New assessment covers all US species and subspecies - Hawai'i of particular concern
October 2012. A new study on the conservation status of American birds completed by American Bird Conservancy (ABC) is the first ever published to include the full range of bird diversity in all 50 U.S. states and dependent territories. The study finds that more than one third of these birds are in need of conservation attention. More details, including a complete bird list with conservation rankings, can be found at abcbirds.org/checklist.
While the conservation status of bird species has been widely researched in the past, the new study is the first national assessment to also rank the status of subspecies: regional forms of species that differ in appearance, and sometimes in habitat choice and migration patterns.
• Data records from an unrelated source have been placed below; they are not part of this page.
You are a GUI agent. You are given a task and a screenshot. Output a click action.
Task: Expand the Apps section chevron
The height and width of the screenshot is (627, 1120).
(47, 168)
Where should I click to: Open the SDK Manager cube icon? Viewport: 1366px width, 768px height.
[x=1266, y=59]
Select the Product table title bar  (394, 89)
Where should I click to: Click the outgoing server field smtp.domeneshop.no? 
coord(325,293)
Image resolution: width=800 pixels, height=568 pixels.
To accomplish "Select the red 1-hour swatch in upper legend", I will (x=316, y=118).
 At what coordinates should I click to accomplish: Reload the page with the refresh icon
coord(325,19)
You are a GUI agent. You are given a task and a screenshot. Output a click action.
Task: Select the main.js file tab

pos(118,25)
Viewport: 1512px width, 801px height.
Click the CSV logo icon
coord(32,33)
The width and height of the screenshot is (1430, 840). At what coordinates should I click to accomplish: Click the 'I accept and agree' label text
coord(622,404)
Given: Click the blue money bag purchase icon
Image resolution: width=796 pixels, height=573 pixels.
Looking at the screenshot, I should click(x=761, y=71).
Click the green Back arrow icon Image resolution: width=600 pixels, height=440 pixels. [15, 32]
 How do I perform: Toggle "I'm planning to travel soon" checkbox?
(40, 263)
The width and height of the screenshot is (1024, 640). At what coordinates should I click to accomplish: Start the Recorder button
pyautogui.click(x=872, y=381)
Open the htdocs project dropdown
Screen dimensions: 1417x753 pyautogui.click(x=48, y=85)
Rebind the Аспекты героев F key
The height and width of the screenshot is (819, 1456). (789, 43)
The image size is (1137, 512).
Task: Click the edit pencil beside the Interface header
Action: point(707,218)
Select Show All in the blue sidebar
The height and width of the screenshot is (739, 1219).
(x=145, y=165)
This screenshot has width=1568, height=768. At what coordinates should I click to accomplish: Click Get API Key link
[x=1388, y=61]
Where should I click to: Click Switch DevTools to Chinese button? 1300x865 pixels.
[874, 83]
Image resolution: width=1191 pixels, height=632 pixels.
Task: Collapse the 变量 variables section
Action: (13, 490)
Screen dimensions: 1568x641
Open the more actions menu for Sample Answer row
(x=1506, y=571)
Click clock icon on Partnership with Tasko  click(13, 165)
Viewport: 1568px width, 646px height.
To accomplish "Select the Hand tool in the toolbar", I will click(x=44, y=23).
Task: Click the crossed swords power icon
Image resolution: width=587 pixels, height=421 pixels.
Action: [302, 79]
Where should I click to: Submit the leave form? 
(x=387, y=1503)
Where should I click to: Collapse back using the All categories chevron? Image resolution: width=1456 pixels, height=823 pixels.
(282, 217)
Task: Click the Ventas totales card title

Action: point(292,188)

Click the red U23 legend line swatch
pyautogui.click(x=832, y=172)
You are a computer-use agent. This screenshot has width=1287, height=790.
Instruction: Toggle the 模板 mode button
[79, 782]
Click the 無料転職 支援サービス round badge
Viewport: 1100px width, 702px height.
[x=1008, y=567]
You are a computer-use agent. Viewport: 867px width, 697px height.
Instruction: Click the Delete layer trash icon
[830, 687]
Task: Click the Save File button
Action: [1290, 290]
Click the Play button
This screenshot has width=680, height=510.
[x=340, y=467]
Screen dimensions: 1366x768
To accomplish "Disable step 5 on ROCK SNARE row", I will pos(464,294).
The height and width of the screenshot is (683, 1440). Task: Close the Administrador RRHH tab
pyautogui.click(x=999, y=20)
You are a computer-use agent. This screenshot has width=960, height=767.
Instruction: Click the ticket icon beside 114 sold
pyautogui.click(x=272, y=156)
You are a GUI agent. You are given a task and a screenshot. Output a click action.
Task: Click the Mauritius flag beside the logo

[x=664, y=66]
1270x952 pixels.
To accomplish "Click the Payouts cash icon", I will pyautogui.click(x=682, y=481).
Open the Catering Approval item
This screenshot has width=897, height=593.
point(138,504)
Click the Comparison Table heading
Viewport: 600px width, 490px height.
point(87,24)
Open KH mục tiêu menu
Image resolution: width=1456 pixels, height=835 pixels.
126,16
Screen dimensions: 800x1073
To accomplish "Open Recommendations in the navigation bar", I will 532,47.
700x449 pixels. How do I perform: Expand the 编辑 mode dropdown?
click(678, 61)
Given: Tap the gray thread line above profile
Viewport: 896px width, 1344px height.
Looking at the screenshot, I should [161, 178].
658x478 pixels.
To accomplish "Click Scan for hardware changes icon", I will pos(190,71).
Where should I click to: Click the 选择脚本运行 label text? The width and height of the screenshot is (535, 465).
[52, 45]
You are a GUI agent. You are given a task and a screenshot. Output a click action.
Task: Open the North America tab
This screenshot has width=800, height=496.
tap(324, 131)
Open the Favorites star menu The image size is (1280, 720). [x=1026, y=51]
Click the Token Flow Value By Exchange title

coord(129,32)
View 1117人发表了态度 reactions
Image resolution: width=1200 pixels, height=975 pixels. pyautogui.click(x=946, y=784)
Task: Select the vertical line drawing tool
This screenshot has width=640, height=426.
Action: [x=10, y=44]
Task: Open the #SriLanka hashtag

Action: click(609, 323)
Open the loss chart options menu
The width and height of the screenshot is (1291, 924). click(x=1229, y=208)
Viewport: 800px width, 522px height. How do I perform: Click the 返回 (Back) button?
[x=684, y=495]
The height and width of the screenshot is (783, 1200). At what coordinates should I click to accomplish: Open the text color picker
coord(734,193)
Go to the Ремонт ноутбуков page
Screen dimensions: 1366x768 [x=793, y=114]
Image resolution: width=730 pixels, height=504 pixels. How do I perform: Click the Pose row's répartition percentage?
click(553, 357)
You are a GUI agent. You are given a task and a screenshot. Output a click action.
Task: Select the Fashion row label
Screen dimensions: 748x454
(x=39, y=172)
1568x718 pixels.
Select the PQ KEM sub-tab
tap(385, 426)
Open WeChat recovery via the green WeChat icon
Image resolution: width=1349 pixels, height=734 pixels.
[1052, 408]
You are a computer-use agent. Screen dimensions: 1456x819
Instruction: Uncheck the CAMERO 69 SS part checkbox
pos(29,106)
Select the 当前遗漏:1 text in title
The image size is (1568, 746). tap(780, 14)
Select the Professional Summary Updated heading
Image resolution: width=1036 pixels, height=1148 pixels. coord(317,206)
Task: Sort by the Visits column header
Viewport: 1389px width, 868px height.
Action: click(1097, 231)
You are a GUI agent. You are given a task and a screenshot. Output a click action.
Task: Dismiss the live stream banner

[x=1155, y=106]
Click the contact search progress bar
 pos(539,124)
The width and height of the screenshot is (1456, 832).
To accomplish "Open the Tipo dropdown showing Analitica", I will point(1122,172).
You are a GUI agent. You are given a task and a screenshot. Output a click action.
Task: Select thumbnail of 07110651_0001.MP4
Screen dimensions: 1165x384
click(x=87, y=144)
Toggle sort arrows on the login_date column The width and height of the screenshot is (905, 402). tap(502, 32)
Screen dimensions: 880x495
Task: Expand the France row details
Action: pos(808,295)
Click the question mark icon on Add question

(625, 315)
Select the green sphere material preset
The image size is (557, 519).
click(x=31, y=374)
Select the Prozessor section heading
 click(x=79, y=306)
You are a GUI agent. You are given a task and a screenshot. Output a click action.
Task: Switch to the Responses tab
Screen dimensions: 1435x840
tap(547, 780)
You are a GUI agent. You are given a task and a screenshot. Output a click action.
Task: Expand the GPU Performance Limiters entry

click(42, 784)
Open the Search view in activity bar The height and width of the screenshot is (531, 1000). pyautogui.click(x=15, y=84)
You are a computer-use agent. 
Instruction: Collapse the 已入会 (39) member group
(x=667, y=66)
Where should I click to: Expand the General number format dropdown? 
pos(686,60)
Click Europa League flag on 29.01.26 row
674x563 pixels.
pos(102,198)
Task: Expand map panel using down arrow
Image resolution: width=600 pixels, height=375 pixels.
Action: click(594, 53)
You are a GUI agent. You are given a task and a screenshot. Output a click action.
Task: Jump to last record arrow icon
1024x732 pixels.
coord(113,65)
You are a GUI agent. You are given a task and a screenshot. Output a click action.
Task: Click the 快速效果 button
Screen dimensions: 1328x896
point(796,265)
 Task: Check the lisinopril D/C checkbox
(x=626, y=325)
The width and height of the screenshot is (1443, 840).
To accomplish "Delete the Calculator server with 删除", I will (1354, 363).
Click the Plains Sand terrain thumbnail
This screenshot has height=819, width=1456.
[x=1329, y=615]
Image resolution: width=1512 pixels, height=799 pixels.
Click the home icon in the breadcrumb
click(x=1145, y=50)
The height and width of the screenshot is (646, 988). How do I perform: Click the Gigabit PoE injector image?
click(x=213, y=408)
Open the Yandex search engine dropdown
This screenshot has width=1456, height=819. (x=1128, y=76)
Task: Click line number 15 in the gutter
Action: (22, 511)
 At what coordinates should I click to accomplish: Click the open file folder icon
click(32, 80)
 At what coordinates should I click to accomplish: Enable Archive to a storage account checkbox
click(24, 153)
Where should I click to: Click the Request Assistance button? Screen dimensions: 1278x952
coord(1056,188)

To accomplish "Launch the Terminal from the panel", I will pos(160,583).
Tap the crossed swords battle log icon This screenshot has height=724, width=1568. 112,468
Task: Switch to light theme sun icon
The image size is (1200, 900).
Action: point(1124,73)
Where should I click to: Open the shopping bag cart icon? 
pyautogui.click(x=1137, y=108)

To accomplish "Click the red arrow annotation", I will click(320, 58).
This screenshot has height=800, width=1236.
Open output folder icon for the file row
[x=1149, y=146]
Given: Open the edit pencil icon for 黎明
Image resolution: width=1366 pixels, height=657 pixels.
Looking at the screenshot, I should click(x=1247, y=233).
"By looking beyond the species we can better gauge the conservation status of the total diversity of birds in the United States," said the study's principal author and American Bird Conservancy Vice President, Mike Parr. "There are more than twice as many subspecies recognized as there are full species, so these data provide a more complete picture than we have ever had previously. In addition, birds that are today classed as subspecies may tomorrow be re-classified as full species when more information comes to light.
This study will help make sure we don't miss these birds as we move forward with conservation programs. While the good news is that most of the highest scoring (most "At-Risk") birds are already protected by the Endangered Species Act, there are definitely some surprises in here too," Parr said.
"ABC's Conservation Ranking of bird subspecies is a major contribution to our understanding of bird conservation priorities. This assessment elevates these taxa to genuine elements of biodiversity that deserve more attention, and reinforces the fact that we have bird conservation work to do essentially anywhere you look in the United States" said Terry Rich, National Coordinator for Partners in Flight (PIF), a cooperative effort concerned with conserving bird populations in the Western Hemisphere.